Before the first Europeans set foot on the islands in the 18th century, Samoa did not use any flags. They first utilized flags during the 1800s, although it is unclear which ones were flown due to partial documentation. The islands were contested by Germany, the United Kingdom and the United States at the turn of the century; the three countries resolved the dispute by dividing Samoa amongst themselves during the Tripartite Convention in 1899. As a result of an agreement with the high chiefs of the island of Tutuila, the United States took control over easternmost Samoa on April 17, 1900, and raised their flag that same day. It went on to be the only official flag of American Samoa until 1960.

In the mid-20th century, Samoans began to take a more active role in the local government. Consequently, deliberations began over a new territorial flag and the Samoans were invited to propose ideas. Local government leaders and the U.S. Army Institute of Heraldry then designed the flag while incorporating these ideas into it. The flag was officially adopted April 17, 1960, sixty years to the day the U.S. first raised the American flag over Samoa.

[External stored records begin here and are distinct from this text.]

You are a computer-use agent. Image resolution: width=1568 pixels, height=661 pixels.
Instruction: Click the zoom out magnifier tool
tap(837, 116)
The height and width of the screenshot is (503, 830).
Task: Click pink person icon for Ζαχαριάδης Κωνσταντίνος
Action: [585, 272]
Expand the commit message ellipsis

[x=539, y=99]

The flag was raised for the first time on Flag Day, April 17, 1960. In the previous year, the flag's design had won the flag design competition at Samoana High School, designed by high school student Fareti Sotoa. A draft was sent to the U.S. Army's Institute of Heraldry.

A copy of the flag, which was brought to the moon by astronauts on four Apollo missions from 1969 to 1971, is on display at the Jean P. Haydon Museum in Pago Pago.

American Samoa holds a Flag Day celebration on April 17 each year.

==Design==
The flag consists of a large white triangle, pointed towards the hoist, bordered in red and charged with an eagle, all on a blue field. The U.S. national bird holds a yellow uatogi (a war club) in its claws.

The colors and symbols of the flag carry cultural, political, and regional meanings. The red, white and blue represent the colors traditionally utilized by both the United States and Samoa. The bald eagle represents the U.S. and features on the flag, although it does not live in American Samoa. It clutches two Samoan symbols, alluding to the United States' guardianship over American Samoa, as well as evoking the Great Seal of the United States. The symbols are a uatogi (a war club, epitomizing the government's power) and a fue (a fly-whisk, representing the wisdom of traditional Samoan leaders).